В то утро, очнувшись из горячечных кошмаров, из которых я не запомнил ничего, кроме страха, я увидал в окне решетку. Из моей камеры исчезла также большая часть подвижных предметов, исчезло и оружие. Цель этих перемен до меня дошла слишком поздно. Ерлтваховицич уже закрыл за собой дверь, засохшая кровь его венца обездвижила меня. Теперь, когда, по крайней мере, свобода в Иррехааре очутилась на расстоянии моей руки, я даже не мог вспороть себе живот.

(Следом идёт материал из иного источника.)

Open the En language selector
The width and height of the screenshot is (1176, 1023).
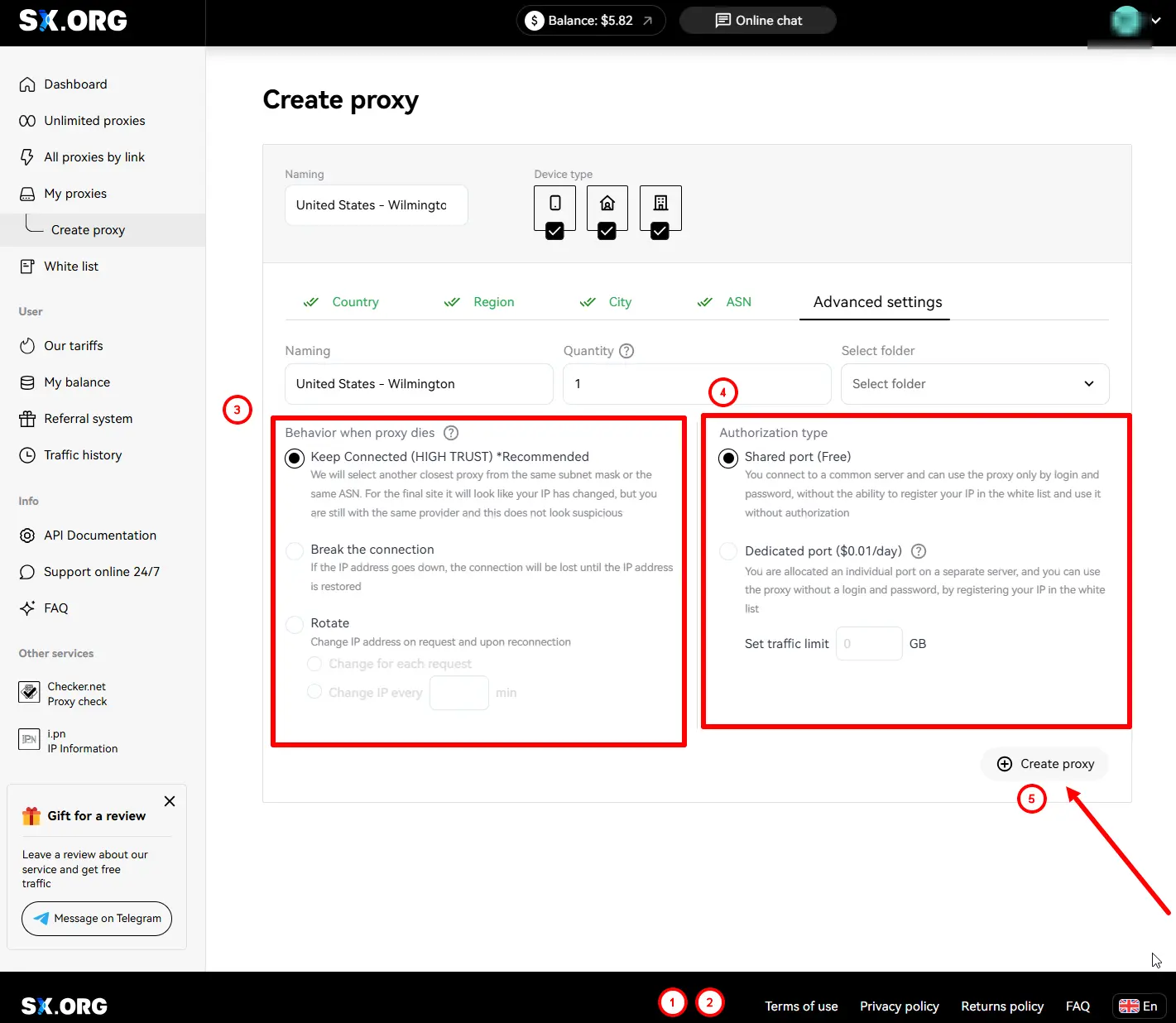tap(1138, 1006)
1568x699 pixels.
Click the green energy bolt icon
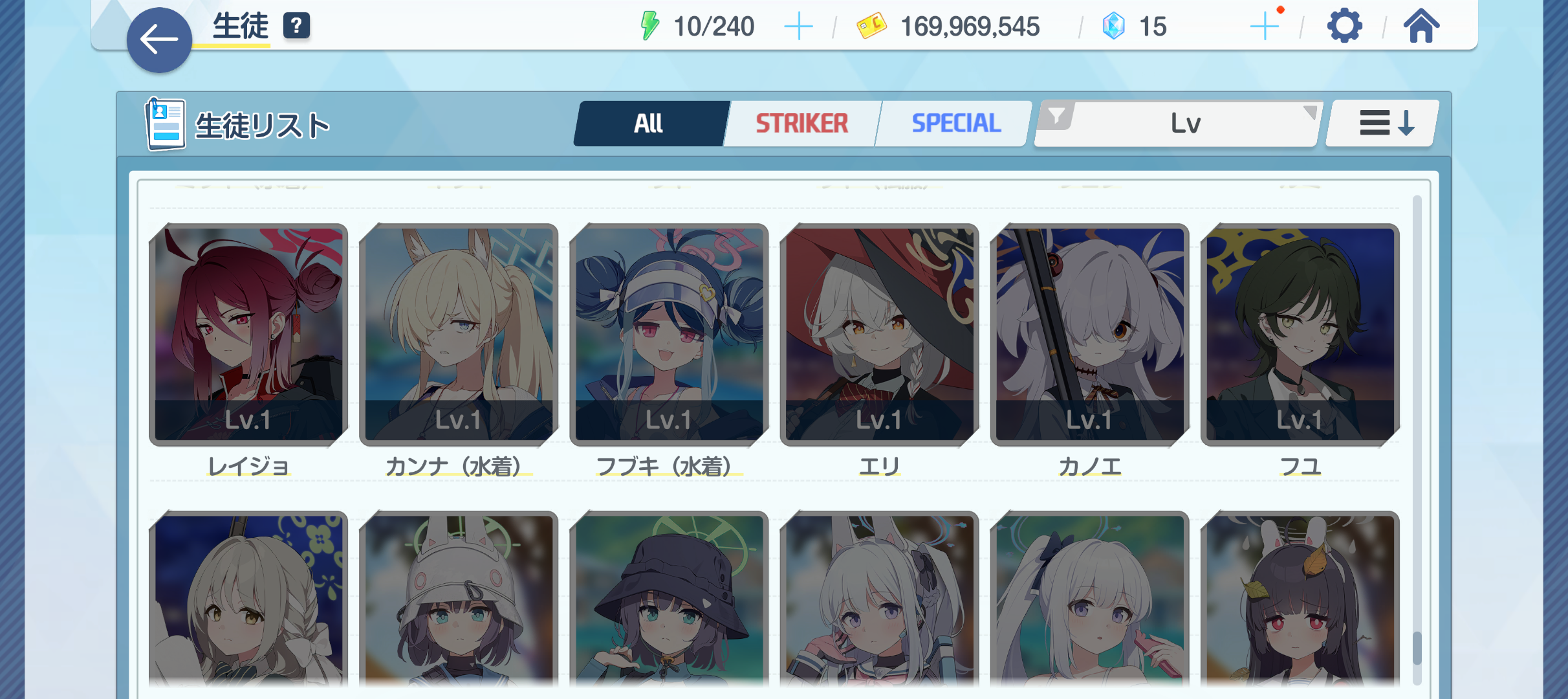click(x=649, y=27)
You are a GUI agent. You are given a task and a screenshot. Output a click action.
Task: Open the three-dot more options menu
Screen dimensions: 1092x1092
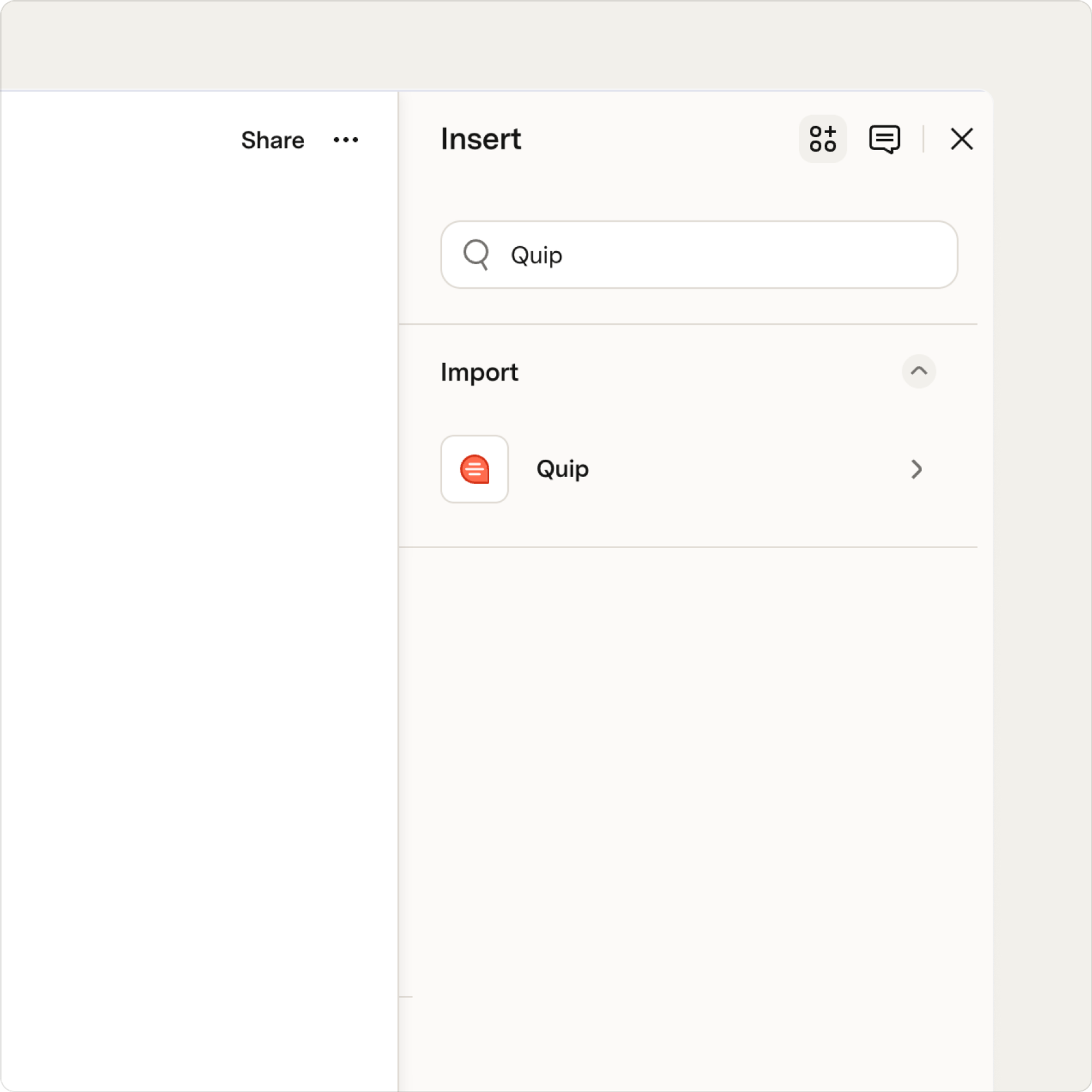(x=346, y=140)
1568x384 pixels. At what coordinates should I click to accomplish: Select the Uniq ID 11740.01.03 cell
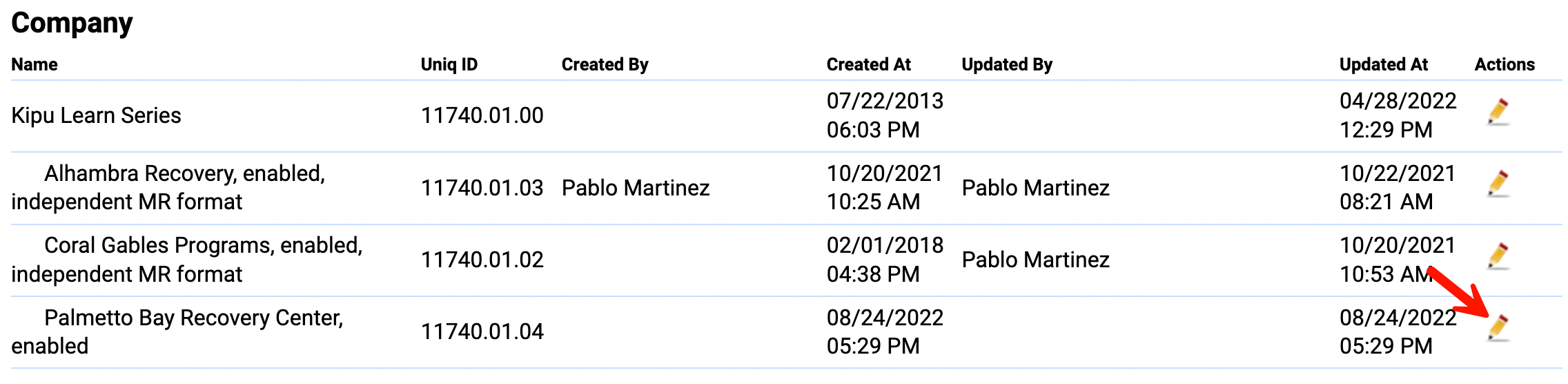pos(482,188)
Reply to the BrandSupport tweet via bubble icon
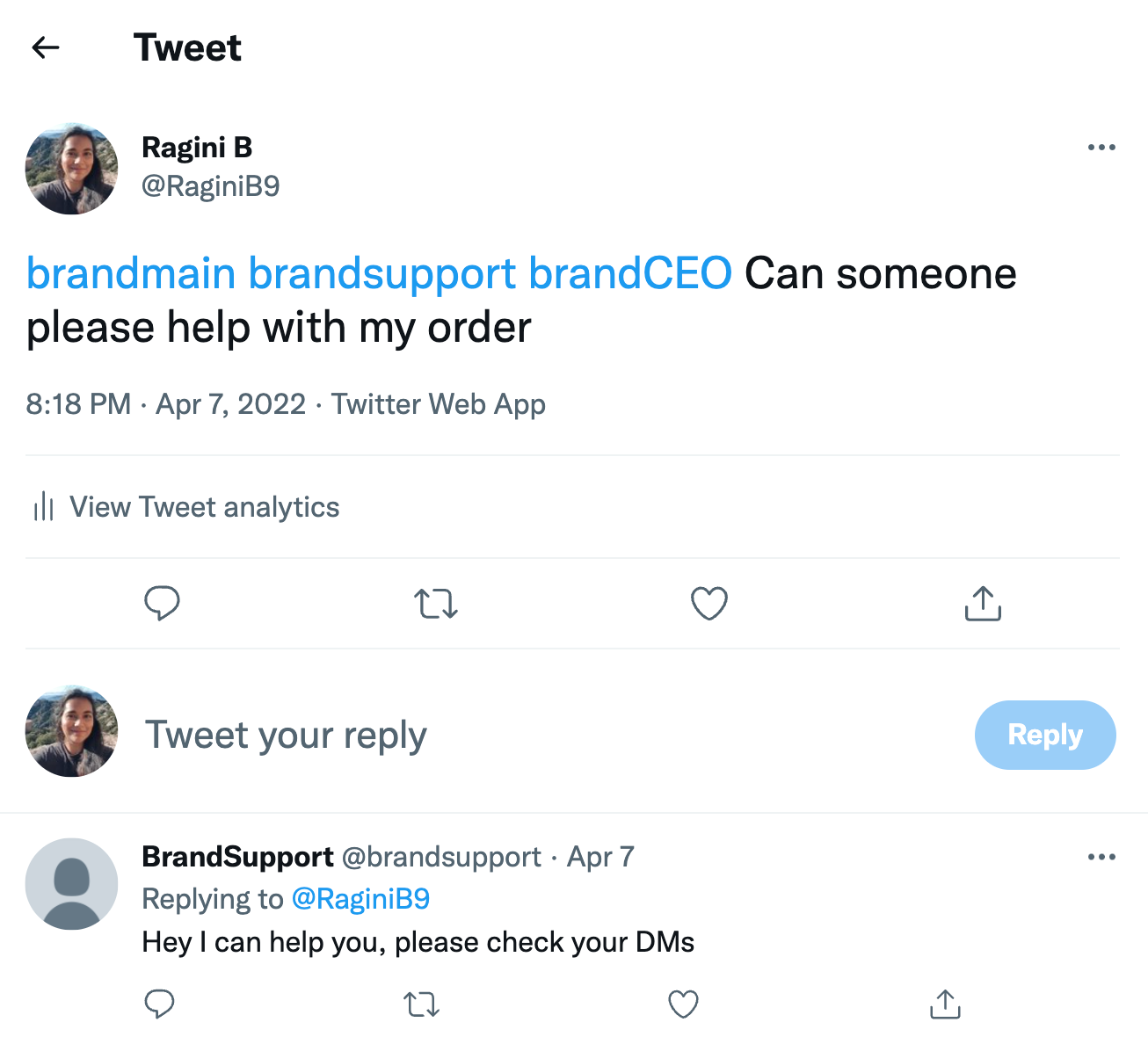The width and height of the screenshot is (1148, 1044). 159,1004
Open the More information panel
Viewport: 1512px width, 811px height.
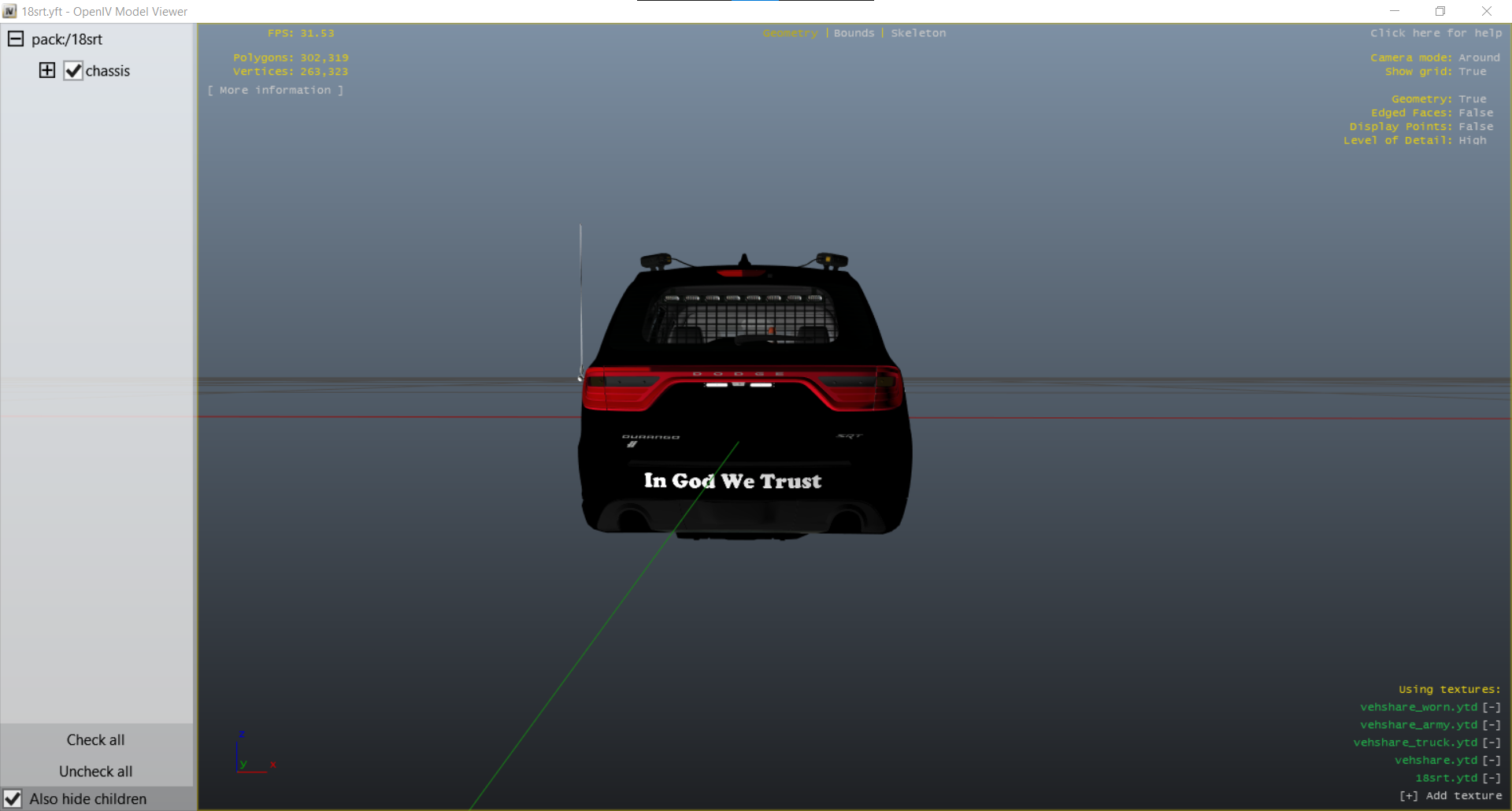[275, 91]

— У меня уже нет больше времени, — бросил он на ходу. — Я и так делал все слишком быстро. Нет, все это не должно было случиться именно так. Слишком быстро. А ты должен уйти. Я не смогу тебя удержать, если тебе придет в голову разбить ее. — Он засмеялся, оперся на стену у окна, с издевкой глянул на решетку и разочарованно покачал головой. — Только моя надежда, что ты и вправду это сделаешь, слишком слаба. Я все так же не верю Самураю. Но рисковать не хотел. Такой вот шанс, — говорил он теням, накопившимся у его ног. — Что ему нужно? Боится Назгула? Такой вот шанс. И как раз теперь ты можешь все испортить… — он оторвался от стенки, начал ходить туда-сюда: окно — стенка — окно; его белое одеяние сухо шелестело. — Всегда может оказаться, что Аллах и вправду электронное чудище, жаждающее кровавых мыслей! — он зыркнул на меня, искривив губы в самоиздевке. — Знаешь, какой-то момент я тебе даже сочувствовал, одно время завидовал. Адриан. Откуда тебе в голову пришло это имя? — повернул он к выходу, но на пороге задержался. — Конго, — произнес он, глядя мне прямо в глаза; под поверхностью моих мыслей вскрывались новые старые раны. — Подземная лаборатория. Секвенсор генов, сопряженный с межвратным генератором хаоса. Инкубатор. Что думаешь, Адриан? Что ты думаешь? Что чувствуешь? Если вообще что-либо чувствуешь.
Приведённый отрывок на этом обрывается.